## Work instructions
The output should be exactly the lines from the one containing "Click the Edit Exhibitor title text" through the last line of the records, and only those.

──────── Records to process

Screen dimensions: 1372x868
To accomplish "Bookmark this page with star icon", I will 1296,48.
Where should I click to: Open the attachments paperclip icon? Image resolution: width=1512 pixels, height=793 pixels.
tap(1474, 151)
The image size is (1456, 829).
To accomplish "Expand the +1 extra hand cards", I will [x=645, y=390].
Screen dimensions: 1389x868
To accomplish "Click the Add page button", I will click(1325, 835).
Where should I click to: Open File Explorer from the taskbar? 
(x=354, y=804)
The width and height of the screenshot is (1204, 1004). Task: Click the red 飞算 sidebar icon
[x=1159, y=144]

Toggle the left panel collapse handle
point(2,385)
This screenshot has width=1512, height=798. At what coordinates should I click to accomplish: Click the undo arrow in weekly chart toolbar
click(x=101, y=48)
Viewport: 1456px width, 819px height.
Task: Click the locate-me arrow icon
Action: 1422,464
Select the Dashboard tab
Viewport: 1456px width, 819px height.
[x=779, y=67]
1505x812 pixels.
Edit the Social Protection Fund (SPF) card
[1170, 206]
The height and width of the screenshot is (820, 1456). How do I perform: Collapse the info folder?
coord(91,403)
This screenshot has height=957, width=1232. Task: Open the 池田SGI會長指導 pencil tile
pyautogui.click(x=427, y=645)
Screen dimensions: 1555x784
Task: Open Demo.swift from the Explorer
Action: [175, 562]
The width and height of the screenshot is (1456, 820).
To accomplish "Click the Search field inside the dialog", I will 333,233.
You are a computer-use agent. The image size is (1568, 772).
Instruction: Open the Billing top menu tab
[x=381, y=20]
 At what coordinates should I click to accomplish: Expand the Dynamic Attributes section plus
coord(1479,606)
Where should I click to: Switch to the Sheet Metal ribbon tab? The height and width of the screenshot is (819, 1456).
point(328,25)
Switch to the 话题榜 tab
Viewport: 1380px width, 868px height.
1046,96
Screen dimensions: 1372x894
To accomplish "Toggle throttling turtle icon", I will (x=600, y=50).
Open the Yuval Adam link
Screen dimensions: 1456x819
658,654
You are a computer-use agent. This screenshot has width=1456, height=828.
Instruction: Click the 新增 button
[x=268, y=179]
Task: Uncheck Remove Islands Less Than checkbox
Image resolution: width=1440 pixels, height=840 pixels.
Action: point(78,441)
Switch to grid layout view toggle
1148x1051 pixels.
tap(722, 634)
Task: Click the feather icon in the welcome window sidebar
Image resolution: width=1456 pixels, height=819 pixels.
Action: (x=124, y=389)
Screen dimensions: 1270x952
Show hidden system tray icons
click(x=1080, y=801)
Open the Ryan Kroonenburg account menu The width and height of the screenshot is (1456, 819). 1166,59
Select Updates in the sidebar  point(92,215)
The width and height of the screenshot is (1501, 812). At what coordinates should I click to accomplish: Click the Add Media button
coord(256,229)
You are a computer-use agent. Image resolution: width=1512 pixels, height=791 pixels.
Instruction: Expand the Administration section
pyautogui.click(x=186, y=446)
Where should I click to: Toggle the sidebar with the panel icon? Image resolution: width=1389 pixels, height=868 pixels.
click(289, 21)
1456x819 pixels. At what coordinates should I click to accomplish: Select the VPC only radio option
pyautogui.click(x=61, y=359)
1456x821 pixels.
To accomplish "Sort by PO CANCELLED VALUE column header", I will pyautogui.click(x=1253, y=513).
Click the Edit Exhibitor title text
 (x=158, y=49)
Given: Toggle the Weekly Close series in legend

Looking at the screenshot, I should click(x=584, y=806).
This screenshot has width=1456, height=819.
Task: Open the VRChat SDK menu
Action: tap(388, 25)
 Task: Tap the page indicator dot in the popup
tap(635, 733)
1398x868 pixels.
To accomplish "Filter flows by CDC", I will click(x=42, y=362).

────────────────

## Solution to the exercise
Click the Edit Exhibitor title text
 (x=158, y=49)
Given: Toggle the Weekly Close series in legend

Looking at the screenshot, I should click(x=584, y=806).
This screenshot has width=1456, height=819.
Task: Open the VRChat SDK menu
Action: tap(388, 25)
 Task: Tap the page indicator dot in the popup
tap(635, 733)
1398x868 pixels.
To accomplish "Filter flows by CDC", I will click(x=42, y=362).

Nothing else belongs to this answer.